The property we added is of type bool and it will help LanguageChanger whether to skip this TextBlock or not.

We also need to change our XAML code accordingly and add our newly created property.

1
2
3
4
<TextBlock Text="Example English Text"
			uiExtensions:UiExtensions.ChangeLanguage="True"
			uiExtensions:UiExtensions.TurkishText="Örnek Türkçe Yazı"
			uiExtensions:UiExtensions.EnglishText="Example English Text"/>

When ChangeLanguage is true then it will process that TextBlock, if false, then it will skip it.

Finally we need to edit our LanguageChanger :

1
2
3
4
5
6
7
8
9
10
11
12
13
14
15
16
17
18
19
20
21
22
23
24
25
26
27
28
29
30
31
32
33
34
35
36
37
38
39
40
41
namespace SomeNamespace.Globalization
{
    public class LanguageChanger
    {
        private readonly UIElement _element;
        private readonly string _language;

        public LanguageChanger(UIElement element, string language)
        {
            _element = element;
            _language = language;
        }

        public void Change()
        {
            var textBlocks = UiUtilities.GetChildren<TextBlock>(_element);


            if (_language == AppLanguages.English)
            {
                foreach (var textblock in textBlocks)
                {
                    if (UiExtensions.GetChangeLanguage(textblock))
                    {
                        textblock.Text = UiExtensions.GetEnglishText(textblock);
                    }
                }
            }
            else if (_language == AppLanguages.Turkish)
            {
                foreach (var textblock in textBlocks)
                {
                    if (UiExtensions.GetChangeLanguage(textblock))
                    {
                        textblock.Text = UiExtensions.GetTurkishText(textblock);
                    }
                }
            }
        }
    }
}

You can now use your newly-created custom properties to create translations for every TextBlock in your application purely in XAML.

Do we stop at translating only TextBlocks? Of course not!

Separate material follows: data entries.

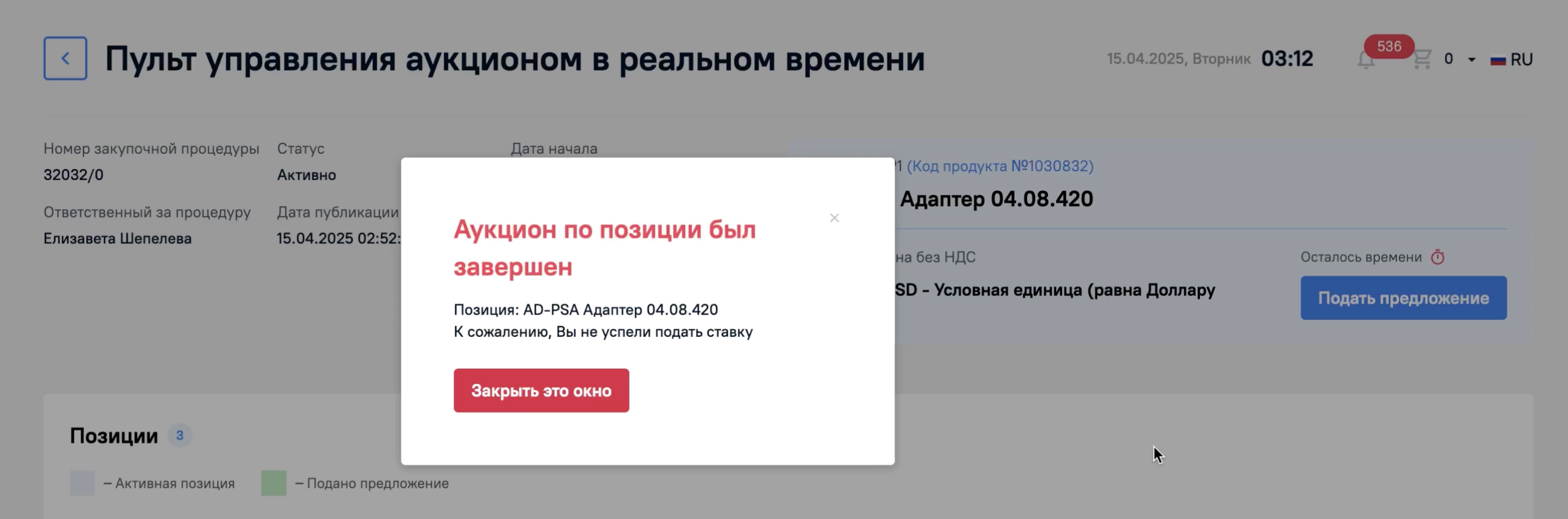Click the clock time 03:12
This screenshot has width=1568, height=519.
pyautogui.click(x=1287, y=58)
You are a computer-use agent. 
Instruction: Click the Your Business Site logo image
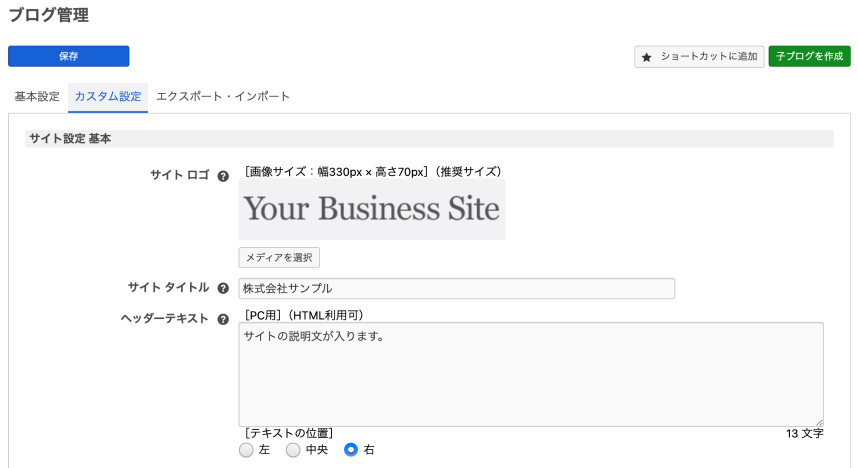[371, 210]
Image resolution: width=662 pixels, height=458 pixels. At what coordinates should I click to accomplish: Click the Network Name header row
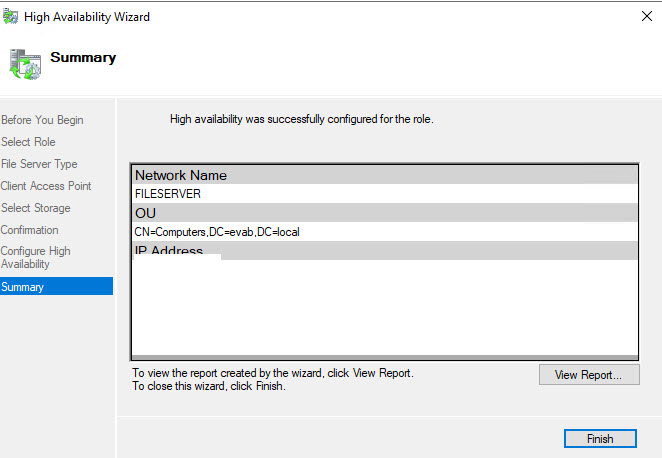(x=384, y=175)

We can use attached properties on every type of string we want to translate. For example, headers, context menus, contents etc. Simply create some attached properties, add them to your LanguageChanger, or whatever class you are using for globalization, and edit your XAML code as we did with TextBlocks.

Conclusion

Attached properties are a very useful part of WPF, and their use can be extensive on extending or creating new properties for your controls and objects. I found them especially useful when I was attempting globalization. This technique will hopefully help you in your own projects as well.